The heart of the Scrooser’s drive train is its impulse motor. When you push off with your leg, your push impulse is boosted by the electric motor when you reach 2.5 mph and it lasts for about 100 feet, unless you push once again. The impulse motor responds to the force of your push, so if you push off lightly it will accelerate lightly. Push harder and acceleration is faster, though we doubt your hat will blow off. The models configured for higher speeds have a throttle that controls the electric motor with or without leg pushes. The motor shuts off automatically if you apply the brakes.
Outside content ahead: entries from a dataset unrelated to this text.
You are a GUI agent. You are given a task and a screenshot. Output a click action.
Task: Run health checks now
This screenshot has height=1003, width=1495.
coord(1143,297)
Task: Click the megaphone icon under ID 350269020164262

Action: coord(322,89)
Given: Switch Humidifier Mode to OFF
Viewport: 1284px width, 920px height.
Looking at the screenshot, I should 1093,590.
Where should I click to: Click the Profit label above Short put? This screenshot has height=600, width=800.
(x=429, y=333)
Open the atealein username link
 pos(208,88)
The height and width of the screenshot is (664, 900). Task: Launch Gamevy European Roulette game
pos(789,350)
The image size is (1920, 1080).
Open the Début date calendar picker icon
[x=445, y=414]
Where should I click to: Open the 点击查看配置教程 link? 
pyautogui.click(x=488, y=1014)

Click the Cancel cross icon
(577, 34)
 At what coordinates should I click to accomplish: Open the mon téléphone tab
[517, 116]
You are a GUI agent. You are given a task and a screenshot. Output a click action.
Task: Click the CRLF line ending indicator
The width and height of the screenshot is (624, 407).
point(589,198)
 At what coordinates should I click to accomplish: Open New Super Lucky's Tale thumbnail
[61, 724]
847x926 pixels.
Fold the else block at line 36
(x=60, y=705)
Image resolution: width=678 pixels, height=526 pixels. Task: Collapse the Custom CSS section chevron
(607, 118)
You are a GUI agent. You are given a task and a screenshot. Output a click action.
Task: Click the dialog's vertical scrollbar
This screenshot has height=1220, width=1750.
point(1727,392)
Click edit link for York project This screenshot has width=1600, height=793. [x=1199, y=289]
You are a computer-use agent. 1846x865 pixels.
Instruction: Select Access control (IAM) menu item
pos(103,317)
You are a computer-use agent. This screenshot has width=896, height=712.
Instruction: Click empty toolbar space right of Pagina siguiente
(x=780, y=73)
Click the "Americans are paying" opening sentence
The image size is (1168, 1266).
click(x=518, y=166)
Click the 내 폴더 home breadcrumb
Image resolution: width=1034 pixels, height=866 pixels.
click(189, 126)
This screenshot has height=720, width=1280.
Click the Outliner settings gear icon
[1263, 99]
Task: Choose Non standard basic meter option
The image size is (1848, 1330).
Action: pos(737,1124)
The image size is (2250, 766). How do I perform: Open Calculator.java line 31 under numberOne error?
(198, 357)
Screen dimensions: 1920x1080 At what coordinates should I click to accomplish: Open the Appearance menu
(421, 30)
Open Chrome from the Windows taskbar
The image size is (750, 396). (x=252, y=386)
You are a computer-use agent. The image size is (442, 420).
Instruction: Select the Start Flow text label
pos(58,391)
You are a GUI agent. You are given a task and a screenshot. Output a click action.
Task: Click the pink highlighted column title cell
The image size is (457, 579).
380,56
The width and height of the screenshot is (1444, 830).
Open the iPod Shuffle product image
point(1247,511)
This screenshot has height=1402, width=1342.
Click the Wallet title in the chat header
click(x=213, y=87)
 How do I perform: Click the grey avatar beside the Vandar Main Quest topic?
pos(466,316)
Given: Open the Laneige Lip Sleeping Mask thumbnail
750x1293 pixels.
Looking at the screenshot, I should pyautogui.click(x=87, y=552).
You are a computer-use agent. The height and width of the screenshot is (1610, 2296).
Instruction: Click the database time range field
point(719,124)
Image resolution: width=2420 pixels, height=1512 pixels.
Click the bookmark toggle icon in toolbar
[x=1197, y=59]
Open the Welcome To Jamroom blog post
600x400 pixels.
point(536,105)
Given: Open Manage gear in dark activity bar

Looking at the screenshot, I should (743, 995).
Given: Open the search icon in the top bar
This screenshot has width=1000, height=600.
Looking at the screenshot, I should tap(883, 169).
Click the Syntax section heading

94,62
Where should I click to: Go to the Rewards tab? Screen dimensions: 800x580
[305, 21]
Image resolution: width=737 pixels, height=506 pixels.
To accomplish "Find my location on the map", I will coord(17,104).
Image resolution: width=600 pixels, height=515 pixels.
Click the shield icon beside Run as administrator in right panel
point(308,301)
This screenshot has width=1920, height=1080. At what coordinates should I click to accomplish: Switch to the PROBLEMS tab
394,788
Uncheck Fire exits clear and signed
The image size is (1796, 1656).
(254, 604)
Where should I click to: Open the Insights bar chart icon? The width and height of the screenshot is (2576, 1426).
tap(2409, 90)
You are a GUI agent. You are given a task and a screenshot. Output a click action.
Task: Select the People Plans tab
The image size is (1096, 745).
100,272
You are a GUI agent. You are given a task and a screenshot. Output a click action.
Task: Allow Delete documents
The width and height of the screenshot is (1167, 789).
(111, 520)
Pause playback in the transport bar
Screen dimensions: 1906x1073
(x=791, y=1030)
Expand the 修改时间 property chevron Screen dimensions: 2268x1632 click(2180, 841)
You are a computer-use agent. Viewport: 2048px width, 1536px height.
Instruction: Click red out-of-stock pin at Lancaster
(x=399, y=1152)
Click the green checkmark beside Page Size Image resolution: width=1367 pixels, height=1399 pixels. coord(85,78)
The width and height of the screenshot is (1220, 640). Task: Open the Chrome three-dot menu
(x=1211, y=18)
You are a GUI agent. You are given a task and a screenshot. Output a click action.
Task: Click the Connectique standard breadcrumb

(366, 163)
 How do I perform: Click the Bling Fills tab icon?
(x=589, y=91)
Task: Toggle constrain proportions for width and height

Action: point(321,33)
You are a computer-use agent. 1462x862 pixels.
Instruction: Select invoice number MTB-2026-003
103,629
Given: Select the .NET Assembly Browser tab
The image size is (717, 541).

A small LED display in the middle of the Scrooser handlebars shows your speed, driving mode, and battery life. Street-legal versions have a mirror, LED front light, and a red rear brake light. The Scrooser is equipped with three forms of security: a digital key tag, an engine immobilizer, and an anti-theft lock. The scooter by itself, without battery, weighs 123 pounds.
When you order a Scrooser, you indicate if it will be set up for street-legal use or not and which power configuration you want. The less powerful street legal configuration, the one with a 12.4 mph top speed, doesn’t require driver helmet use in Germany. The Scrooser has hydraulic front and mechanical rear disc brakes. There are two Scrooser models, the basic Pure model that sells for $5,116, and a fancier Prime version with upgraded trim and a $5,413 price tag.
The Scrooser looks like a lot of fun but probably isn’t practical if what you really want is a scooter for non-highway commuting. For that purpose, you can buy a U.S. street-legal Vespa Primavera 150 with a 60 mph top speed for about the same price as a Scrooser Pure or a 40-mph max Vespa Primavera 50 for $3,800. Honda Metropolitans start at about $2,500.
While users may not buy a Scrooser to save money, it is zero-emission, quiet, and deceptively versatile under its very cool minimalist exterior.